§ **Instruction**:
Convert the lines below, starting at the line containing "Open the Home menu item" and ending at the line containing "Action: click(x=192, y=185)", into a Markdown table with the columns Row and Line, numbering each row and omitting blank lines.

-=-=-

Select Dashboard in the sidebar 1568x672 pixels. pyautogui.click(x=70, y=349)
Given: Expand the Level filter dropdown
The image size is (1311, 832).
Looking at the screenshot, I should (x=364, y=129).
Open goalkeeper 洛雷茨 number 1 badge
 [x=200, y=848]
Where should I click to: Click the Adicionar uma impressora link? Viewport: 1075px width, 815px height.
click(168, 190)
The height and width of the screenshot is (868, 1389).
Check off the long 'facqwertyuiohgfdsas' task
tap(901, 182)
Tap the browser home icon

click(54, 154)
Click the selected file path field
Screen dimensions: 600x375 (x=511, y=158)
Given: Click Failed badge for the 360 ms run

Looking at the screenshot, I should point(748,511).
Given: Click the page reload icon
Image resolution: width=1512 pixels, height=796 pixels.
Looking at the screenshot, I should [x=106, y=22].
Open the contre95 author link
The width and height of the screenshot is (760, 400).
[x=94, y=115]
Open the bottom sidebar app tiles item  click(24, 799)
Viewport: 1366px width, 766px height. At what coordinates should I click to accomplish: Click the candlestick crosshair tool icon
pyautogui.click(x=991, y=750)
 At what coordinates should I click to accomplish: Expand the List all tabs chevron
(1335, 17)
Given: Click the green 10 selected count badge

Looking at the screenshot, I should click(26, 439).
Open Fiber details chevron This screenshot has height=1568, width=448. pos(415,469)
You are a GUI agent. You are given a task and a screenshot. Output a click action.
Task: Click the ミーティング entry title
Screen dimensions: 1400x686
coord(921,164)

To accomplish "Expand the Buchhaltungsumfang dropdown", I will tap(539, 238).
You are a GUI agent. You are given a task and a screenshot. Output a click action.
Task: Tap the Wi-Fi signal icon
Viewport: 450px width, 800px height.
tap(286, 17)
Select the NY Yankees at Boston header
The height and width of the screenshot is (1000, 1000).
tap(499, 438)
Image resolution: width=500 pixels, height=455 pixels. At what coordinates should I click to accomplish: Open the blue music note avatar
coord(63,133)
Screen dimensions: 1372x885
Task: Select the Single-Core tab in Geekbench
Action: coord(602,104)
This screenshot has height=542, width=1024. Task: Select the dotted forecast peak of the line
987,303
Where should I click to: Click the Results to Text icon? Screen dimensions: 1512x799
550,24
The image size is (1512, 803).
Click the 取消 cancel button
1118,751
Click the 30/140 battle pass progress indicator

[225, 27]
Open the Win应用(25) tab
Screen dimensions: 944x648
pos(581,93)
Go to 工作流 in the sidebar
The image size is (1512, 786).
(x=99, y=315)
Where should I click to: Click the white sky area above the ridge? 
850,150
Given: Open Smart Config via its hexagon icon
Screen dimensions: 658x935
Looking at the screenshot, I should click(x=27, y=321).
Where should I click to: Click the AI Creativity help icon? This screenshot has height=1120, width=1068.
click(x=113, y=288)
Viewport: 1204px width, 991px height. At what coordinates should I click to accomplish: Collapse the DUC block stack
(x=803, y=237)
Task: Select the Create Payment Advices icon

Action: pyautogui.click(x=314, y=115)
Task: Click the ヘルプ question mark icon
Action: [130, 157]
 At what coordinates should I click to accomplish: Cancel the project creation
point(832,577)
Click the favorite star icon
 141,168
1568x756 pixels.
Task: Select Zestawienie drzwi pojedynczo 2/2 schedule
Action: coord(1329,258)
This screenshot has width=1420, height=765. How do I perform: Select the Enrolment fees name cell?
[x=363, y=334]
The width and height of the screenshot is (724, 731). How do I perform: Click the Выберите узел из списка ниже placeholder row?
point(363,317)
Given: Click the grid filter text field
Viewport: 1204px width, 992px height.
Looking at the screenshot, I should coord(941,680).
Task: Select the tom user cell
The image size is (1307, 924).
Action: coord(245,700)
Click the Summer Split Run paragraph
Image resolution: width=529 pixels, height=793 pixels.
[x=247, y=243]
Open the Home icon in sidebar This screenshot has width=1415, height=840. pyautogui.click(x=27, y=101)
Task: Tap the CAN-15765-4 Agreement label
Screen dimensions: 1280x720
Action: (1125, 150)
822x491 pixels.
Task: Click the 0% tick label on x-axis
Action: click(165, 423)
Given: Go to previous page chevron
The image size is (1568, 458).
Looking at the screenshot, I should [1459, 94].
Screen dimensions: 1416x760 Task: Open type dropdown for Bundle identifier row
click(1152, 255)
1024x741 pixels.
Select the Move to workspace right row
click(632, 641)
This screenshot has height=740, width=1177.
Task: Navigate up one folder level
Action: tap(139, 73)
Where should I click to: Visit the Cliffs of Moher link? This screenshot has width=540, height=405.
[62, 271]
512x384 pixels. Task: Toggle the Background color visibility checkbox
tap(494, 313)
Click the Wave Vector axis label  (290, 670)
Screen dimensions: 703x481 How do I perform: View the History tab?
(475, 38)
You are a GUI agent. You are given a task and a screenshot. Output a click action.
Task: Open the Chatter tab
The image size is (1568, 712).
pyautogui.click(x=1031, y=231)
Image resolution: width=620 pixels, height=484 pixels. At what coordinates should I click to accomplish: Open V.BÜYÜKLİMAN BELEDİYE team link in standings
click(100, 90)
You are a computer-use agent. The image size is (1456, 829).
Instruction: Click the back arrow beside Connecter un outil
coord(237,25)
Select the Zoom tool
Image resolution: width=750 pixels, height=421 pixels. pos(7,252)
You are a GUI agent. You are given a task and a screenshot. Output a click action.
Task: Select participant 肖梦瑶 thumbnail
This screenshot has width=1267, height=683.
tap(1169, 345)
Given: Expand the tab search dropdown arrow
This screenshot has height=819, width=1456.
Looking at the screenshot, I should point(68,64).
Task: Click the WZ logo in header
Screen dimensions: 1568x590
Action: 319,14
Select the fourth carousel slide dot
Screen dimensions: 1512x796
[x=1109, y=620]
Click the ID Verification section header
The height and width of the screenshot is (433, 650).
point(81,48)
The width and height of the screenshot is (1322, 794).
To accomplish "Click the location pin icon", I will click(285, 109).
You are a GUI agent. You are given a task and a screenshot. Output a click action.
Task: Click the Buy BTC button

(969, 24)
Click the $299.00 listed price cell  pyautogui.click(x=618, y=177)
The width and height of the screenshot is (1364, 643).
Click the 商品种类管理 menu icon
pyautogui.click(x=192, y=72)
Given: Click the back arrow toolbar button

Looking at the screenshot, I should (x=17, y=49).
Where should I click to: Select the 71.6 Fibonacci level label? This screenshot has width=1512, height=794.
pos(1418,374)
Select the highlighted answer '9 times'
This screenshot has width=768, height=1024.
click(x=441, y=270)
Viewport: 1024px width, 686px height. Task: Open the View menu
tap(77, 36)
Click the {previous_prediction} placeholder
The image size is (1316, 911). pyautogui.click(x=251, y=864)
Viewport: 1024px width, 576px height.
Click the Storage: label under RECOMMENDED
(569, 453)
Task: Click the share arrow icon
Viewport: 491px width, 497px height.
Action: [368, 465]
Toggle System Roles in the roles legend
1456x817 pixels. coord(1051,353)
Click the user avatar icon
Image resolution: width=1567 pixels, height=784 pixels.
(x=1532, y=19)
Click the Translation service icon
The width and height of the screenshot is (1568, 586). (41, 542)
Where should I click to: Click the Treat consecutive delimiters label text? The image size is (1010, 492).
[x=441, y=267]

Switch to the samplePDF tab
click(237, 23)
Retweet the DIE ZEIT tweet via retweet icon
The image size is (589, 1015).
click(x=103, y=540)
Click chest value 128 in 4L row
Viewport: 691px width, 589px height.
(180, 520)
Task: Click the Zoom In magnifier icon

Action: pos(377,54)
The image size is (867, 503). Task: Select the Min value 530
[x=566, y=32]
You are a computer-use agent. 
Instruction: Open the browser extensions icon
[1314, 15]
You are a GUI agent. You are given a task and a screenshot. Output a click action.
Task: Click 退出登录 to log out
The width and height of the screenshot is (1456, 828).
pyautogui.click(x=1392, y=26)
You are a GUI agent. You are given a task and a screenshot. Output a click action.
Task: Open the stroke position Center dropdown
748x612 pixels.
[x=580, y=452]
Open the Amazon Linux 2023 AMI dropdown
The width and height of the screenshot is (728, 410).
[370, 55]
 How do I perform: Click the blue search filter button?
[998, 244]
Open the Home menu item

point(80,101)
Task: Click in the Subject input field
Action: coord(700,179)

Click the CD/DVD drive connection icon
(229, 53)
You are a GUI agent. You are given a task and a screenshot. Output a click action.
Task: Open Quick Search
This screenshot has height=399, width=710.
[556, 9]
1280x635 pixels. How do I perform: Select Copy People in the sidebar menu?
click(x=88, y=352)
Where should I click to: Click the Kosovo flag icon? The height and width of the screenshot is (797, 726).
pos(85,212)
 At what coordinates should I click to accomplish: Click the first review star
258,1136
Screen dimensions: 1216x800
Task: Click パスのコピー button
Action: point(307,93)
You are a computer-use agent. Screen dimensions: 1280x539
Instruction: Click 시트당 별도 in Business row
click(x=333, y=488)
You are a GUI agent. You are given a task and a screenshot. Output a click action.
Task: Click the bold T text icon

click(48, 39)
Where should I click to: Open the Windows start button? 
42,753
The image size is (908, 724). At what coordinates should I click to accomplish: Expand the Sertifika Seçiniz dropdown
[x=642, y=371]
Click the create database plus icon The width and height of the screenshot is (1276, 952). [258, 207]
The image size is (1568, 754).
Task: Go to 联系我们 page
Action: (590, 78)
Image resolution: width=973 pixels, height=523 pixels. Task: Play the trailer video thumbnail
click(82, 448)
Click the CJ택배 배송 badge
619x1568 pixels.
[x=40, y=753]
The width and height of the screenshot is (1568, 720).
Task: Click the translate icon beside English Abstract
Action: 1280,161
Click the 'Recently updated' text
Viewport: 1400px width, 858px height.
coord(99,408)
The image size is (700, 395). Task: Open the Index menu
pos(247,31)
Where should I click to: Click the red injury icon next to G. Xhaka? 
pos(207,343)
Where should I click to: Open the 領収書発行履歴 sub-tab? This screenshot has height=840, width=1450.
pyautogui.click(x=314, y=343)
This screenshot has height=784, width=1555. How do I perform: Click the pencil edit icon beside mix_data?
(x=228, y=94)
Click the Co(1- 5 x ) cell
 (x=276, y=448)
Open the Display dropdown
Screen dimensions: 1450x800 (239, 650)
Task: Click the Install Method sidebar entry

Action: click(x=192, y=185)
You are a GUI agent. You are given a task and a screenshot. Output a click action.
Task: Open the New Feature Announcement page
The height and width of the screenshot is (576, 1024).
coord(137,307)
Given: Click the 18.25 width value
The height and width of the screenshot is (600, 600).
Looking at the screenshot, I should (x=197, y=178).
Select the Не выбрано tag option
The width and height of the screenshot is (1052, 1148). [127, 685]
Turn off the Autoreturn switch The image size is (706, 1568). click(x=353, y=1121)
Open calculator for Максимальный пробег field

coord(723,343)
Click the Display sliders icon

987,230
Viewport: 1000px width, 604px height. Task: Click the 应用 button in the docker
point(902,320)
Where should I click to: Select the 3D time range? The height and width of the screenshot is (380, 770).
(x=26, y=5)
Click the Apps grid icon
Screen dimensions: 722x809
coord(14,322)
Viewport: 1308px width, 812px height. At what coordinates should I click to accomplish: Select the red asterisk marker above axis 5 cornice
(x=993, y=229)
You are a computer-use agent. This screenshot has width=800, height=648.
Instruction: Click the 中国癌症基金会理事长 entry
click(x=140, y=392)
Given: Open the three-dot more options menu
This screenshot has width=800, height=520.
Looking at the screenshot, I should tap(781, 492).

-=-=-

§ **Full output**:
| Row | Line |
|---|---|
| 1 | Open the Home menu item |
| 2 | point(80,101) |
| 3 | Task: Click in the Subject input field |
| 4 | Action: coord(700,179) |
| 5 | Click the CD/DVD drive connection icon |
| 6 | (229, 53) |
| 7 | You are a GUI agent. You are given a task and a screenshot. Output a click action. |
| 8 | Task: Open Quick Search |
| 9 | This screenshot has height=399, width=710. |
| 10 | [556, 9] |
| 11 | 1280x635 pixels. How do I perform: Select Copy People in the sidebar menu? |
| 12 | click(x=88, y=352) |
| 13 | Where should I click to: Click the Kosovo flag icon? The height and width of the screenshot is (797, 726). |
| 14 | pos(85,212) |
| 15 |  At what coordinates should I click to accomplish: Click the first review star |
| 16 | 258,1136 |
| 17 | Screen dimensions: 1216x800 |
| 18 | Task: Click パスのコピー button |
| 19 | Action: point(307,93) |
| 20 | You are a computer-use agent. Screen dimensions: 1280x539 |
| 21 | Instruction: Click 시트당 별도 in Business row |
| 22 | click(x=333, y=488) |
| 23 | You are a GUI agent. You are given a task and a screenshot. Output a click action. |
| 24 | Task: Click the bold T text icon |
| 25 | click(48, 39) |
| 26 | Where should I click to: Open the Windows start button?  |
| 27 | 42,753 |
| 28 | The image size is (908, 724). At what coordinates should I click to accomplish: Expand the Sertifika Seçiniz dropdown |
| 29 | [x=642, y=371] |
| 30 | Click the create database plus icon The width and height of the screenshot is (1276, 952). [258, 207] |
| 31 | The image size is (1568, 754). |
| 32 | Task: Go to 联系我们 page |
| 33 | Action: (590, 78) |
| 34 | Image resolution: width=973 pixels, height=523 pixels. Task: Play the trailer video thumbnail |
| 35 | click(82, 448) |
| 36 | Click the CJ택배 배송 badge |
| 37 | 619x1568 pixels. |
| 38 | [x=40, y=753] |
| 39 | The width and height of the screenshot is (1568, 720). |
| 40 | Task: Click the translate icon beside English Abstract |
| 41 | Action: 1280,161 |
| 42 | Click the 'Recently updated' text |
| 43 | Viewport: 1400px width, 858px height. |
| 44 | coord(99,408) |
| 45 | The image size is (700, 395). Task: Open the Index menu |
| 46 | pos(247,31) |
| 47 | Where should I click to: Click the red injury icon next to G. Xhaka?  |
| 48 | pos(207,343) |
| 49 | Where should I click to: Open the 領収書発行履歴 sub-tab? This screenshot has height=840, width=1450. |
| 50 | pyautogui.click(x=314, y=343) |
| 51 | This screenshot has height=784, width=1555. How do I perform: Click the pencil edit icon beside mix_data? |
| 52 | (x=228, y=94) |
| 53 | Click the Co(1- 5 x ) cell |
| 54 |  (x=276, y=448) |
| 55 | Open the Display dropdown |
| 56 | Screen dimensions: 1450x800 (239, 650) |
| 57 | Task: Click the Install Method sidebar entry |
| 58 | Action: click(x=192, y=185) |